Dessa forma, há uma modificação não somente a nível orgânico (trabalho das glândulas, na bioquímica do corpo etc) que traz bem estar físico mental e espiritual, mas possibilita ambiente propício a insigths,   a possíveis mudanças no modo de ser de agir no mundo, em modificações profundas no universo ao se redor alcançando distâncias inimagináveis.

O trabalho a nível espiritual fica claro através do princípios que o yogi deve seguir: Yama – conduta moral e Nyamas – conduta individual. Dos ensinamentos provisórios e definitivos.

 

OS PRINCÍPIOS DAS CONDUTAS MORAIS – os  YAMAS são:

·         Não ferir física ou verbalmente nenhum ser vivo (Ahimsa).

·         Ser verdadeiro sempre (pensamentos, palavras, ações) – (Satya).

·         Não cobiçar, nem tomar o que for alheio (Asteya).

·         Abandonar o desejo pela conquista e manutenção de bens materiais e relacionamentos afetivos com um sentimento de posse (Aparigraha).
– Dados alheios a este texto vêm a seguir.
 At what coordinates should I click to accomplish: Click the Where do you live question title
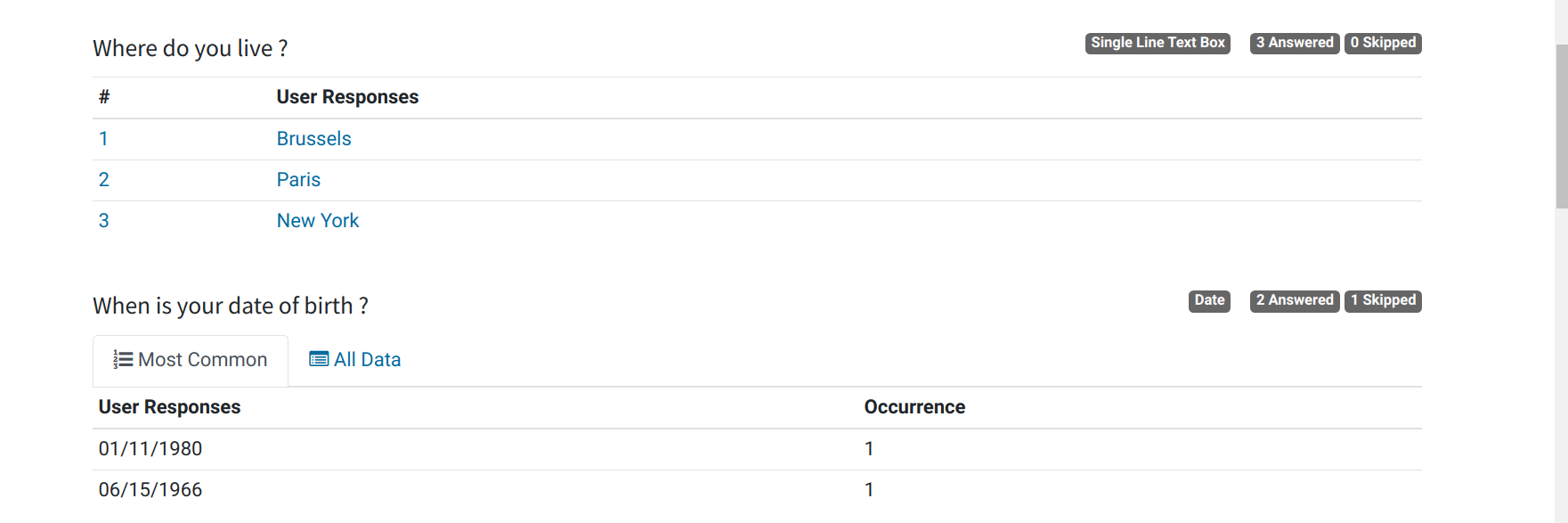[191, 47]
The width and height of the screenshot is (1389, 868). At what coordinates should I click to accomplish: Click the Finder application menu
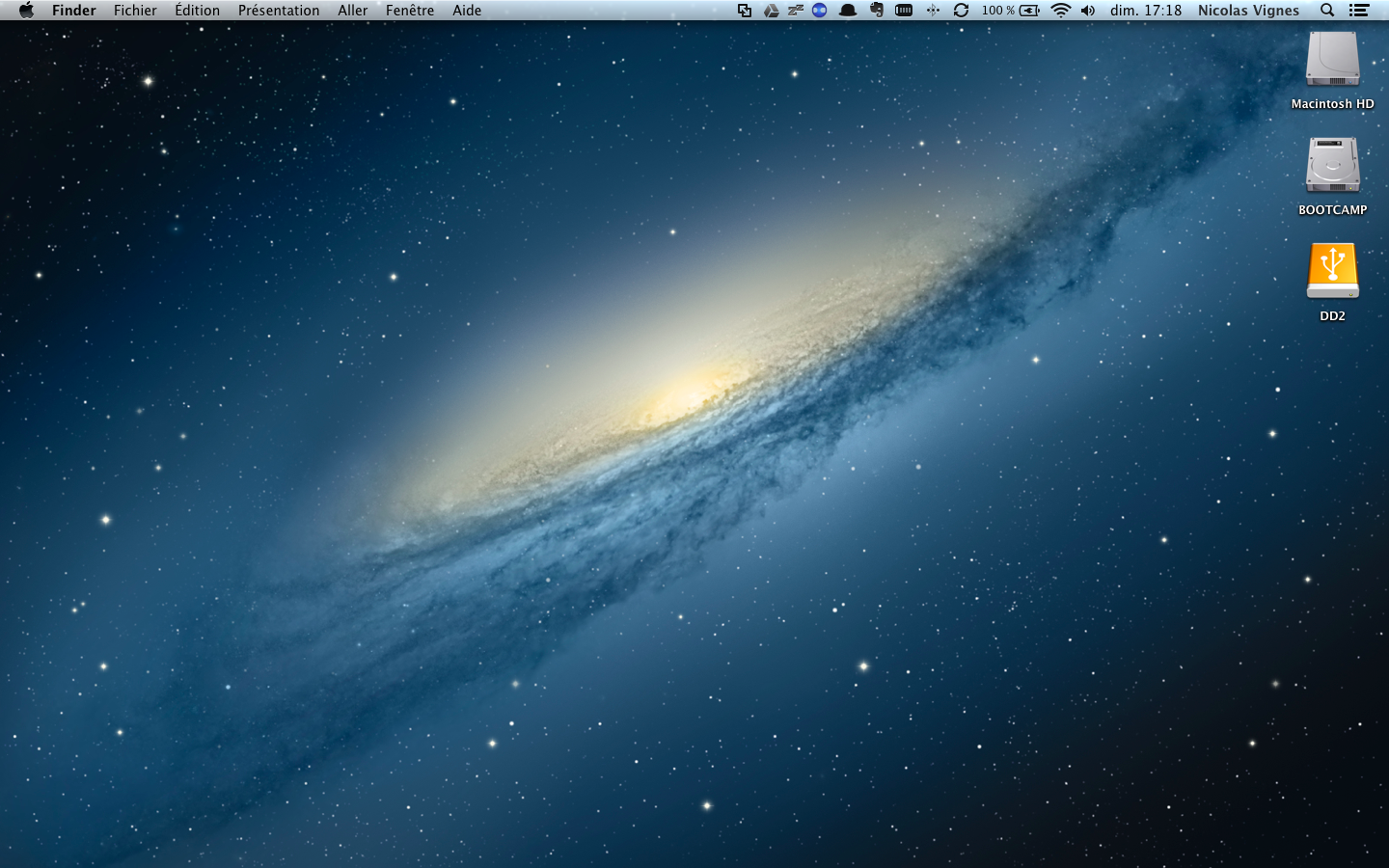click(74, 11)
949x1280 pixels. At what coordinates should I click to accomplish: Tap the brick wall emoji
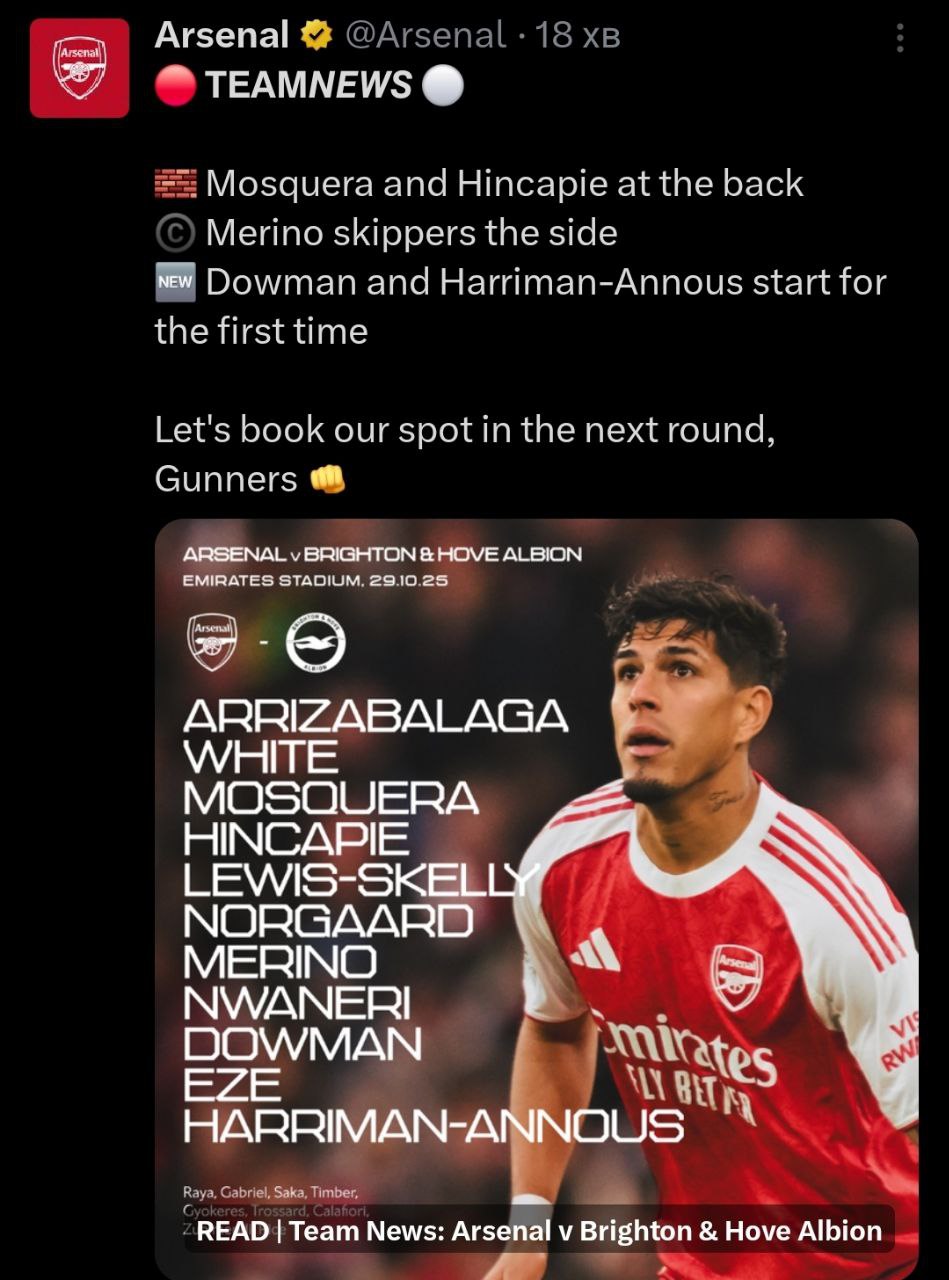(175, 184)
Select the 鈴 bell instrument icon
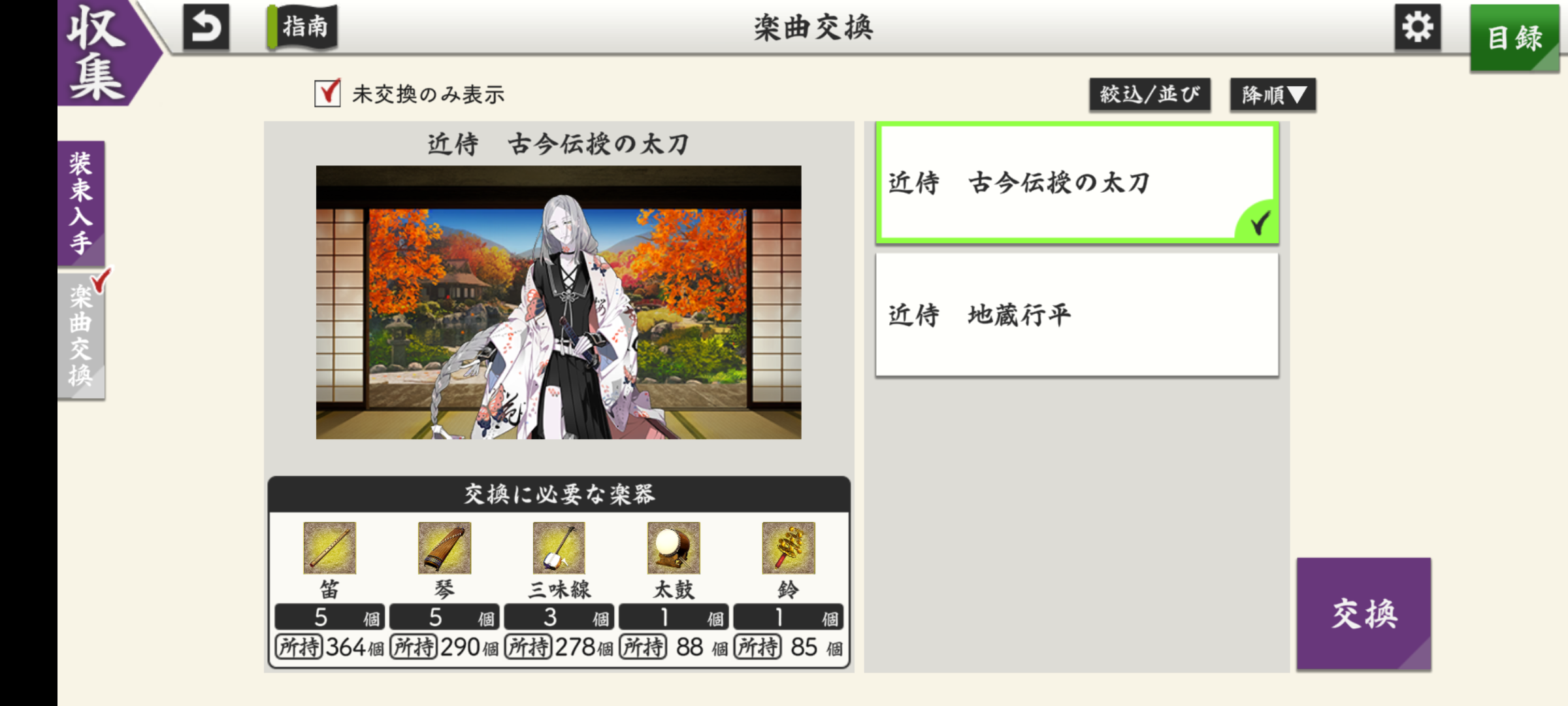 click(x=789, y=548)
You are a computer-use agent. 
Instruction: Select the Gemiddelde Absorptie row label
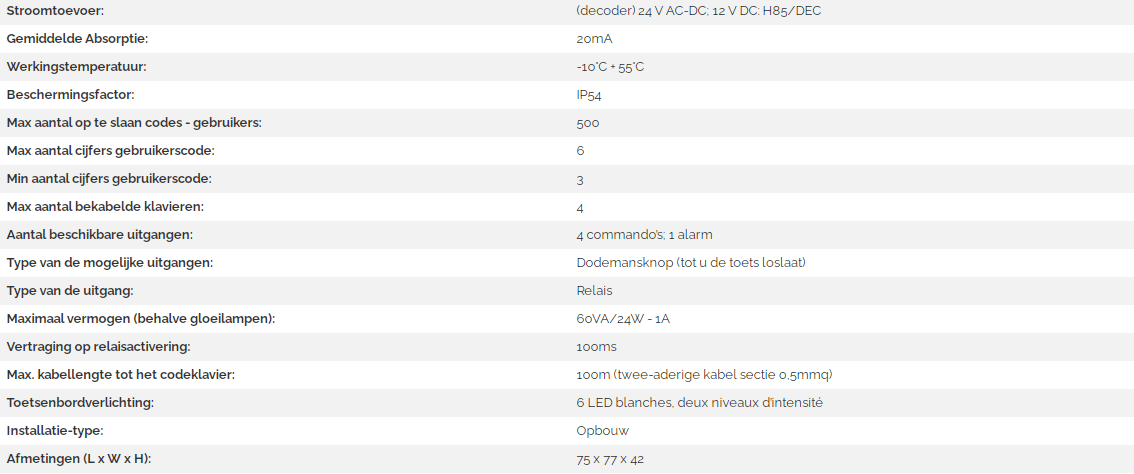[x=82, y=39]
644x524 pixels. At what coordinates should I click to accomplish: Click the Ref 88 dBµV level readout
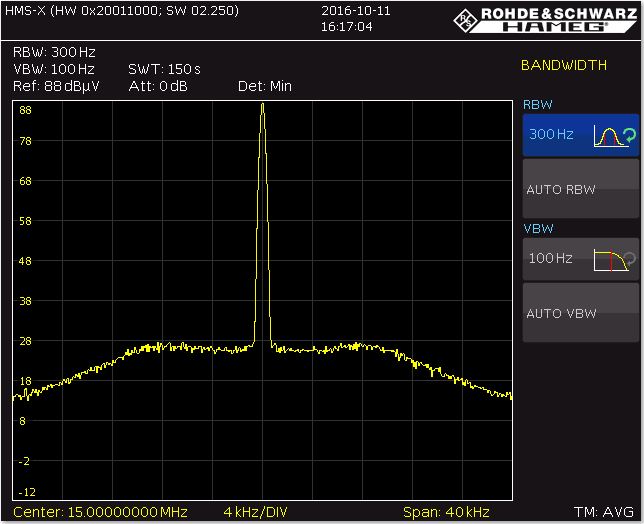pos(50,86)
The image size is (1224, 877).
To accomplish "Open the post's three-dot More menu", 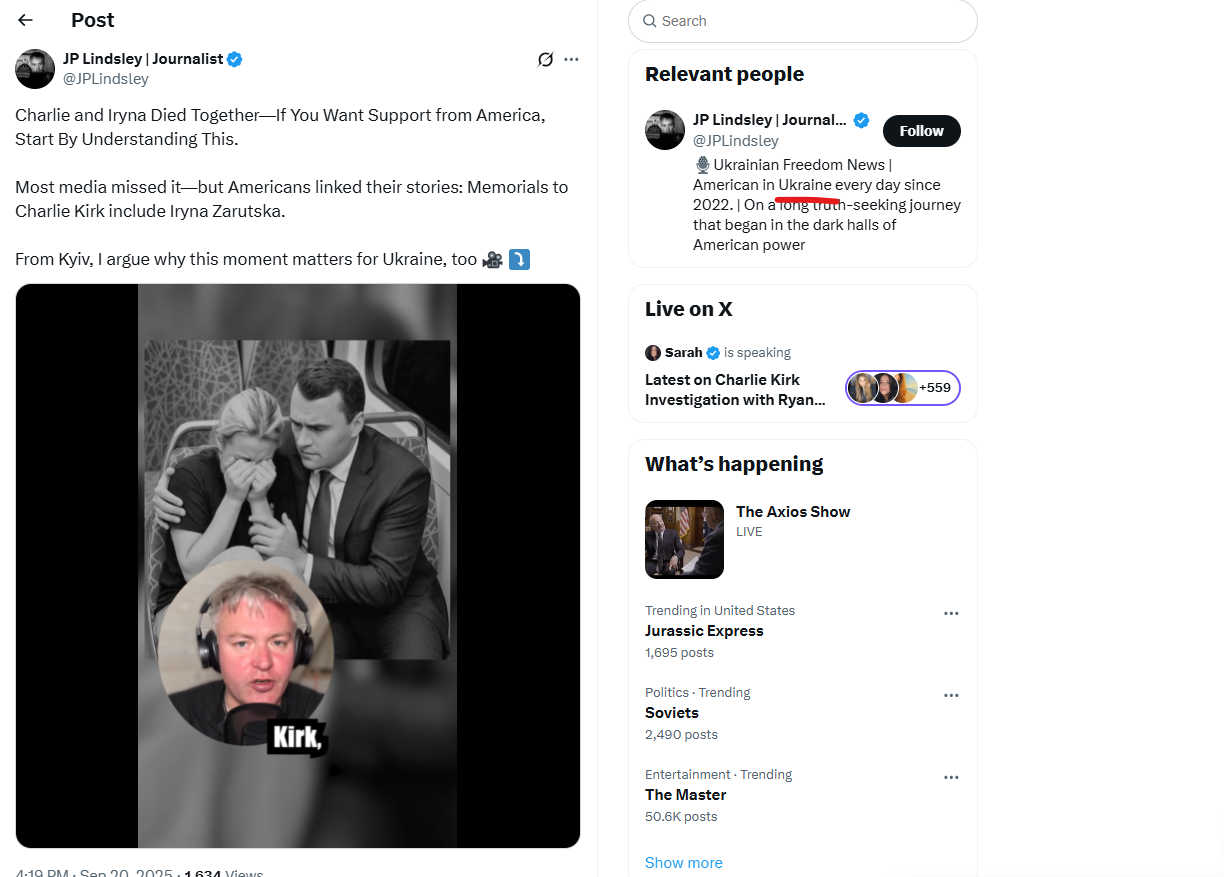I will click(x=571, y=59).
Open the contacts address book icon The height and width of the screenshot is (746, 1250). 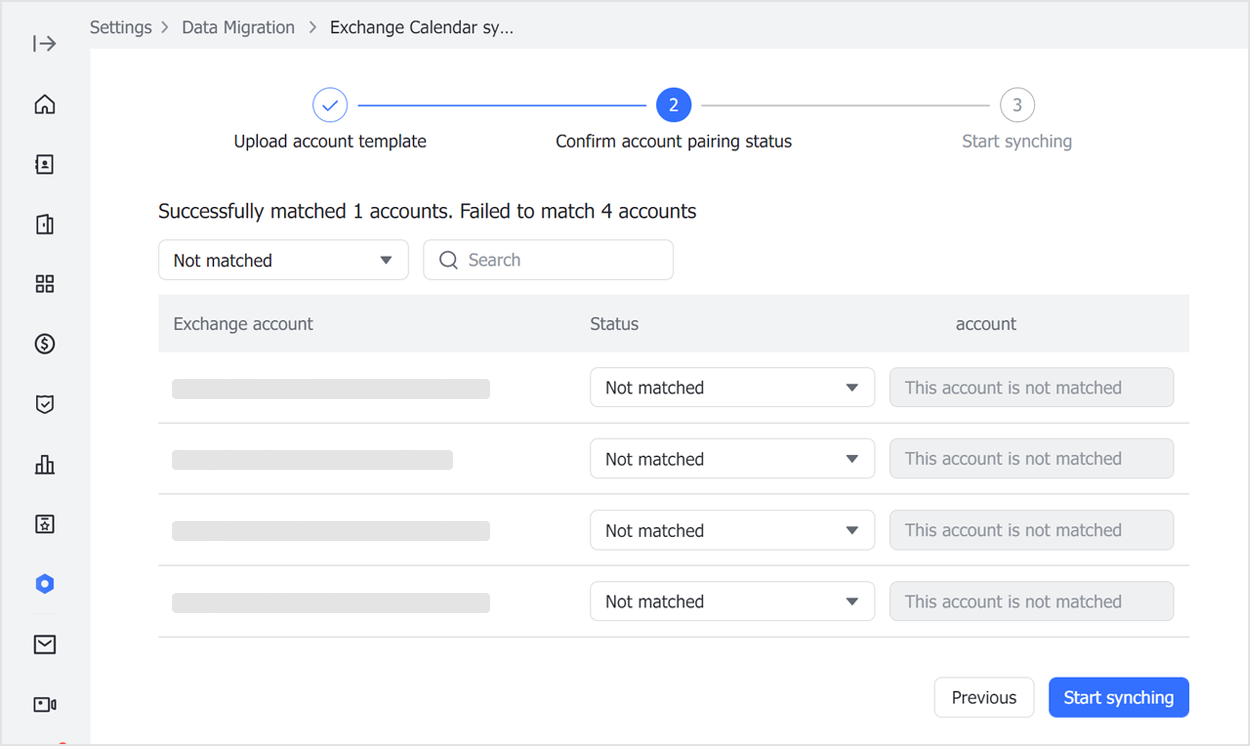click(45, 165)
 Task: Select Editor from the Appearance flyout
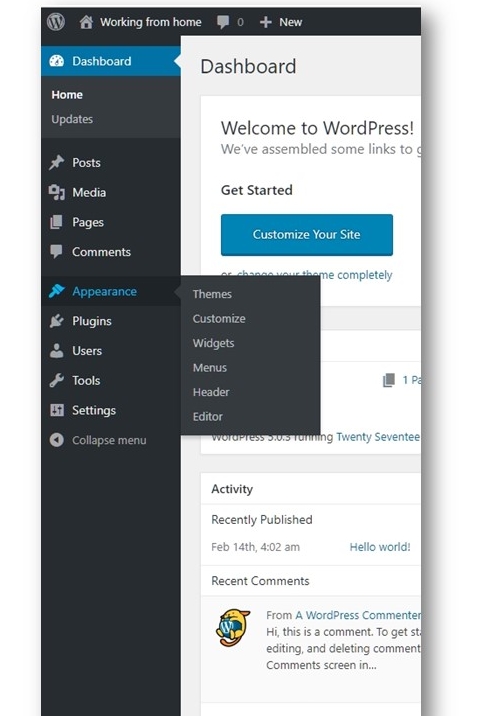[208, 416]
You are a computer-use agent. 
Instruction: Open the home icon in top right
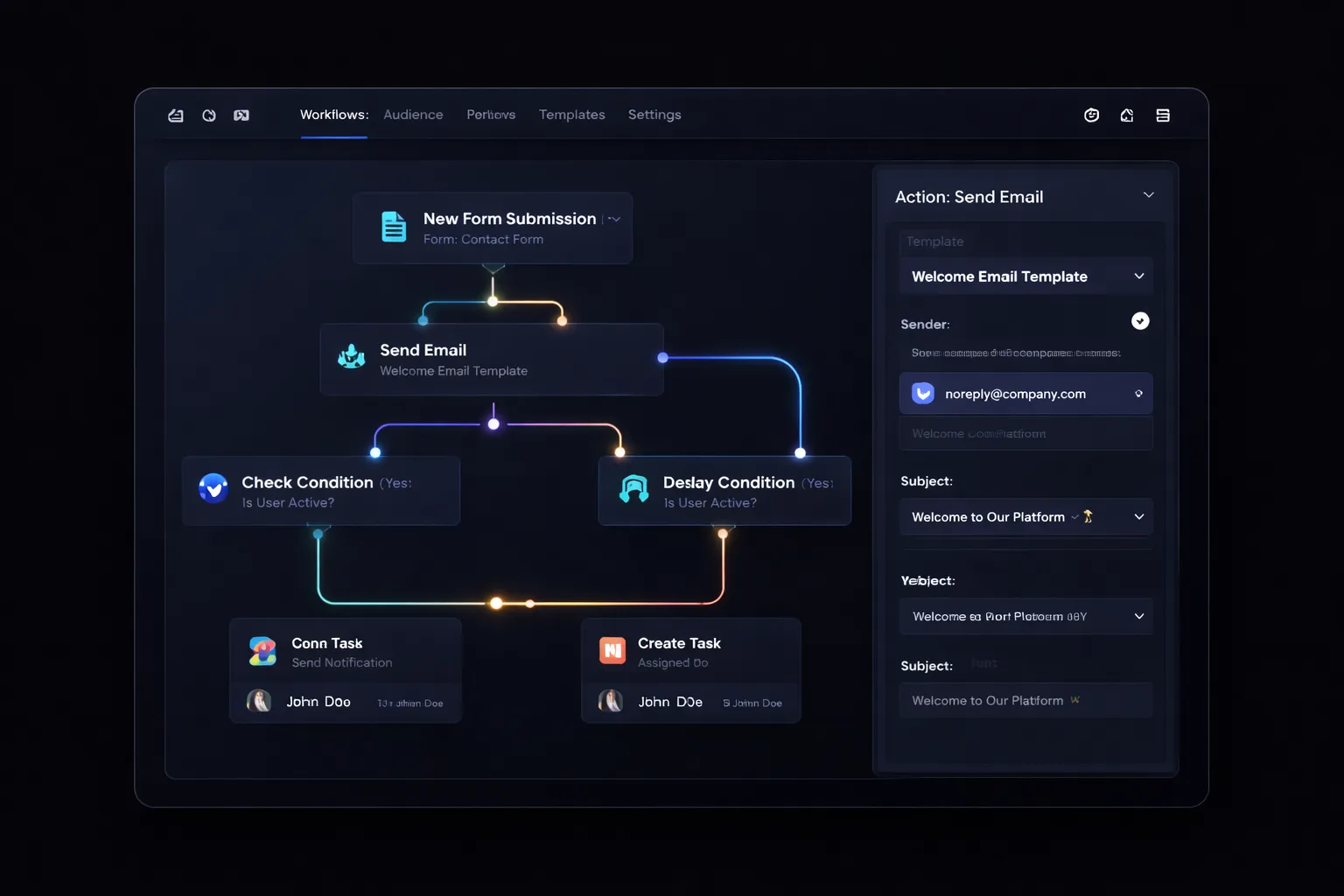point(1127,116)
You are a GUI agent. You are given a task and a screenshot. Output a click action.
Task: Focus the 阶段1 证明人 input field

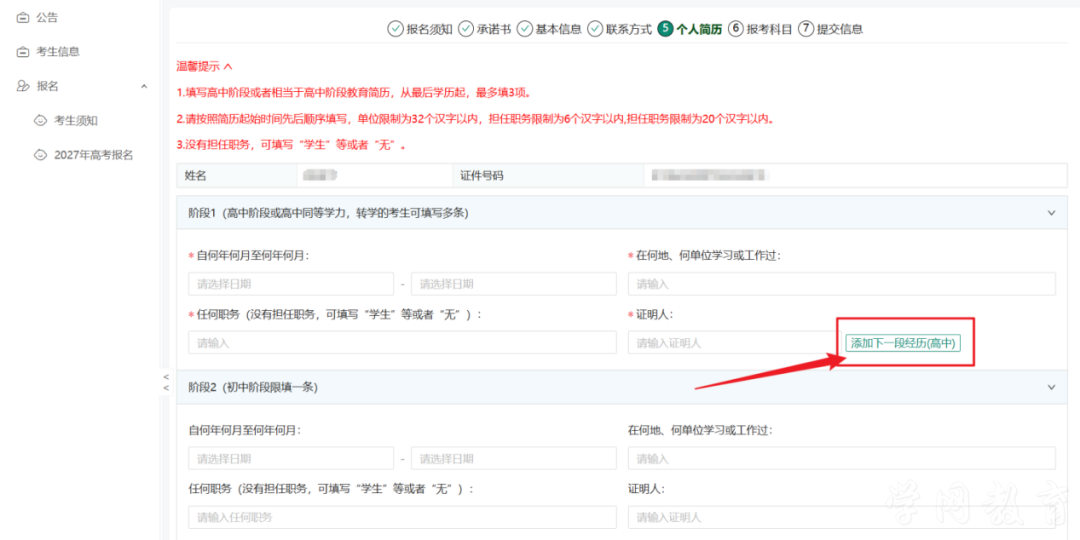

·         Abster de sexo quando necessário para o crescimento espiritual (Brahamacharya).

 

OS PRINCÍPIOS DAS CONDUTAS INDIVIDUAIS – os NYAMAS são:

·         Manter puros os corpos físico, emocional e mental. Uma limpeza física através de técnicas mecânicas de purificação (Kriya), de respiração (pranayama) e posturais  (Asánas).

·         Obter um estado interior permanente de contentamento que independe de fatores externos (Samtosha).

·         Vencer, pela força de vontade, todas as limitações que nos surgirem (Tapas).

·         Buscar o conhecimento e a sabedoria do yoga e de si mesmo ( Svadhyaya).

·         Entrega total dos frutos de todas as nossas ações, dedicando-as todas a algo superior a nós mesmos (Ishvara Pranidhana).

Através dos ensinamentos provisórios tomamos consciência do nosso estado de sofrimento como real e procuramos a causa, os mecanismos de seu surgimento que estão em nossos hábitos, em nossa visão de vida. Esses ensinamentos a nos comportar no cotidiano, cria qualidades para que possamos controlar nossas paixões, nossas aversões.

Existem ainda todos os ensinamentos elencados abaixo que serão descritos posteriormente em outros trabalhos.

 

·         POSTURA CORRETA (Ásana);

·         CONTROLE DE PRANA (correntes vitais);

·         ABSTRAÇÃO DOS CINCO SENTIDOS DOS OBJETOS EXTERIORES (Pratyahara);

·         DE CONCENTRAÇÃO (Dharana);

·         DE MEDITAÇÃO (Dhyana);

·         DE EXPERIÊNCIA SUPERCONSCIENTE DE LIBERTAÇÃO (Samadhi).